Well, Uncle Bob's recipe is technically not a sourdough, but it is an excellent recipe for no knead bread, a great technique for making a fool proof bread, popularised by Mark Bittman in the New York Times. You get an excellent result if you cook it in a hot dutch oven or pot in the oven. Basic technique is here, but there are tons of pages about the recipe and variations.
http://cooking.nytimes.com/recipes/11376-no-knead-bread
A sourdough uses a natural starter which contains wild yeast and lactobacillus, which gives a really tasty, almost vinegary (lacatic acid) flavor. You can make your own starter, but it takes a while to mature and develop. The one I have now is about 6 months old, and after a month I put in some butter milk to get a nice lactobacillus going.

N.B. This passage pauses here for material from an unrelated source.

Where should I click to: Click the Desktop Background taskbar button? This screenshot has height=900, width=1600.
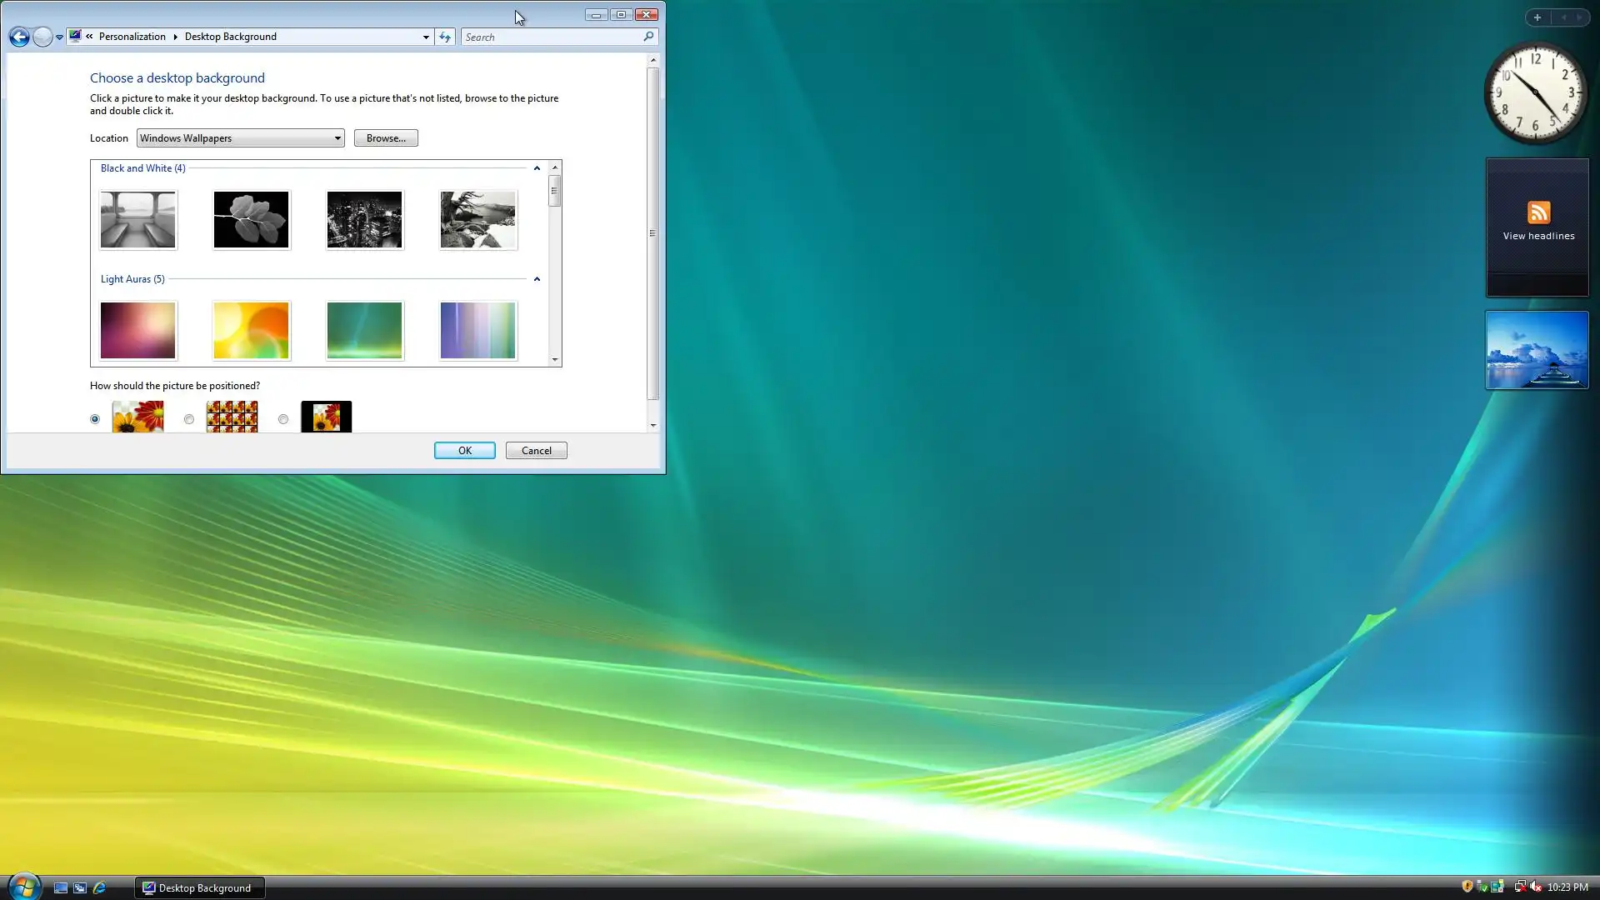pos(200,888)
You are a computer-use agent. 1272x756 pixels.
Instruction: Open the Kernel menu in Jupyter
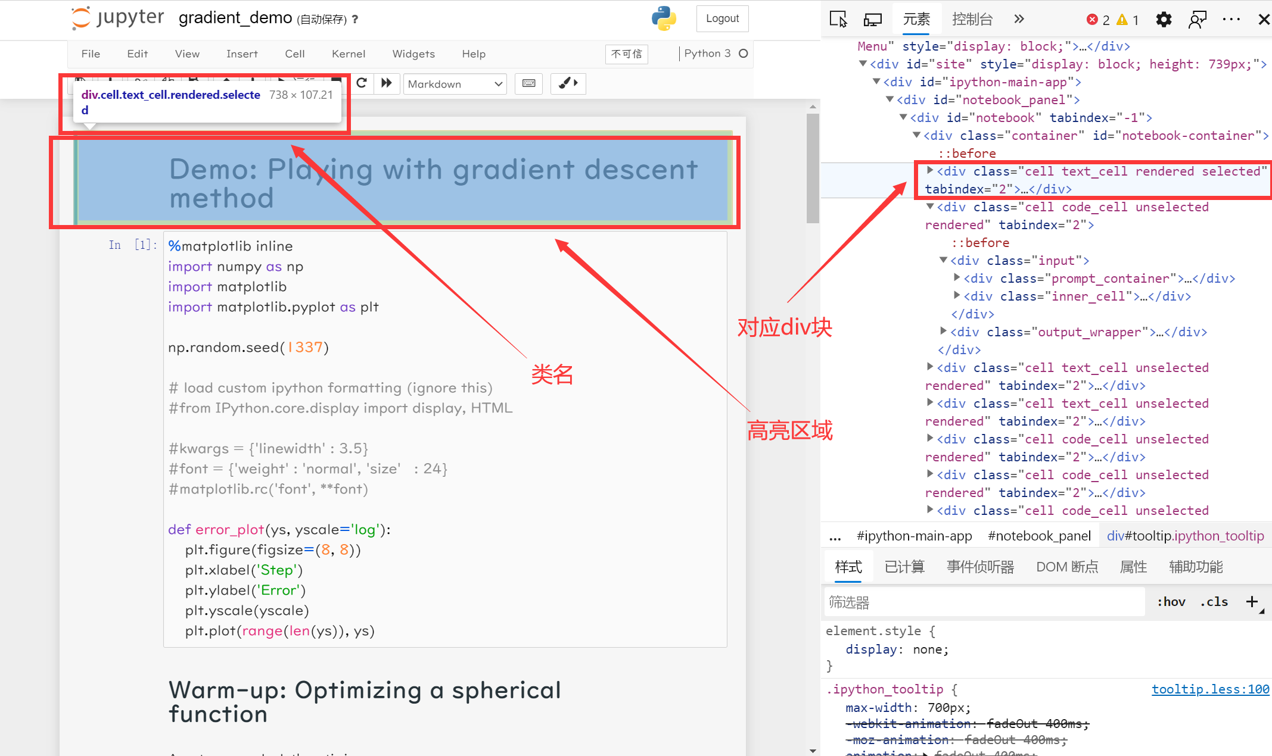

Sourdough is really tasty but takes much longer to rise than normal yeast bread. I started the one I baked today at around 6:00 pm the previous day, so it was essentially a 24 hour exercise, not taking into account the time to develop and grow the starter.
Wikipedia has a pretty good description of the process, but there is a wealth of info around the web.
https://en.wikipedia.org/wiki/Sourdough
Like a lot of simple things, there is devil in the detail, and small variations in ingredients and technique make a big difference. The loaf above is a sourdough version of pugliese, a traditional Italian bread. Like ciabatta, and indeed the no knead bread, it is a very wet dough. You can take a lifetime to learn how to bake all the different kinds of bread. I reckon that Kamodo BBQ that Hard Luck has would be great for baking bread, because it can get very hot.
Since I am diabetic, I don't eat much bread at all, but the girls enjoy it, and I like baking, and enjoy the bit at the end of the crust!